7月にシンガポールで開催された「RSA Conference Asia Pacific & Japan 2016」には、2012年のロンドンオリンピックで公式コミュニケーションサービスプロバイダーを担当した英BTも出展した。2020年の東京オリンピックでは、どのようなサイバー攻撃が想定されるのか。同社グローバルサービスで東南アジア地域セキュリティ部門責任者を務めるSunny Tan氏に、話を聞いた。
「オリンピックCERT」は必須
同社グローバルサービスで東南アジア地域セキュリティ部門責任者を務めるSunny Tan氏
ロンドンオリンピックは「史上初のデジタルオリンピック」と言われている。オリンピック公式ウェブサイトは、47億3000万のPV(ページビュー)と1億900万のUU(ユニークユーザー)数を記録した(いずれも大会期間中)。BTとCiscoは、世界最大(当時)の高密度Wi-Fiネットワークをオリンピックパーク周辺に提供し、スタジアム内には300のアクセスポイントを設置した。期間中、オンライン動画リクエスト数は1億600万に上ったという。
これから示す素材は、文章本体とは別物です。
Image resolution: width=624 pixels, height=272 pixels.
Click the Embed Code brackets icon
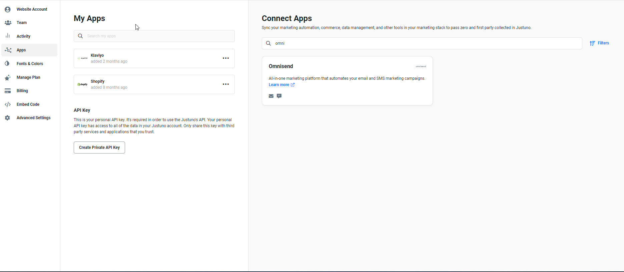[8, 104]
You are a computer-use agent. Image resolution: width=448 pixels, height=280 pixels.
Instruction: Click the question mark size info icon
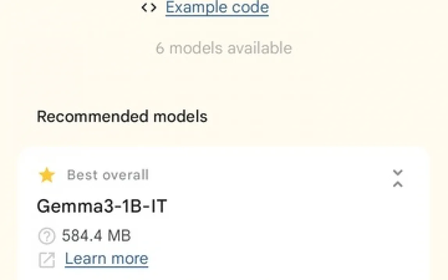[47, 236]
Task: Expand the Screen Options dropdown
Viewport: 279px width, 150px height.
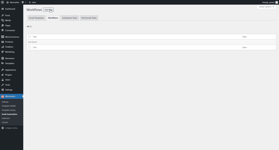Action: (266, 7)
英国政府はオリンピックに合わせ、英国共同の専任チームである「オリンピックCERT」を立ち上げた。また、テクノロジー・オペレーション・センターにはスタッフ600名を配し、24時間体制で監視に当たった。しかし、「それでも課題は残った」とTan氏は振り返る。
いちばん攻撃が集中したのは、開会式期間中だった。大会全体を通じて23億5000万件のセキュリティシステムメッセージが記録され、2億件の悪意のある接続要求をブロックした。しかし、ウェブサイトのスプーフィングやメールによる詐欺被害(架空チケットの販売など)は、防止できなかったという。
オリンピックのような、様々な組織が集まり、1つのシステムを運用する際に留意すべきは、システム(セクター)間の連携が不可欠だとTan氏は指摘する。「特にオリンピックの場合には、民間セクターと政府機関、さらに(オリンピックに特化した)独自の組織が連携する必要がある。もし、それぞれが独自のやり方でセキュリティ対策を講じれば“サイロ化”が生じ、必ず“穴”が発生する。セキュリティを一元管理できるポジションを構築することが望ましい」(同氏)
ロンドンオリンピックでも課題となったが、東京オリンピックではさらに深刻になる課題としてTan氏が上げるのが、「セキュリティ人材の不足」だ。ロンドンオリンピックの際にはネットワークエンジニア不足が深刻であり、「最新の製品を提供しても、使いこなせる人材がおらず、その教育に時間がかかった」(Tan氏)という。
可視化はセキュリティの第一歩だが、正しく分析できなければ意味がない。Tan氏は「人材が不足している状況においては、自動化できる部分と人間が判断する部分を明確にし、(人への)負担を軽減させることも大切だ」と指摘した。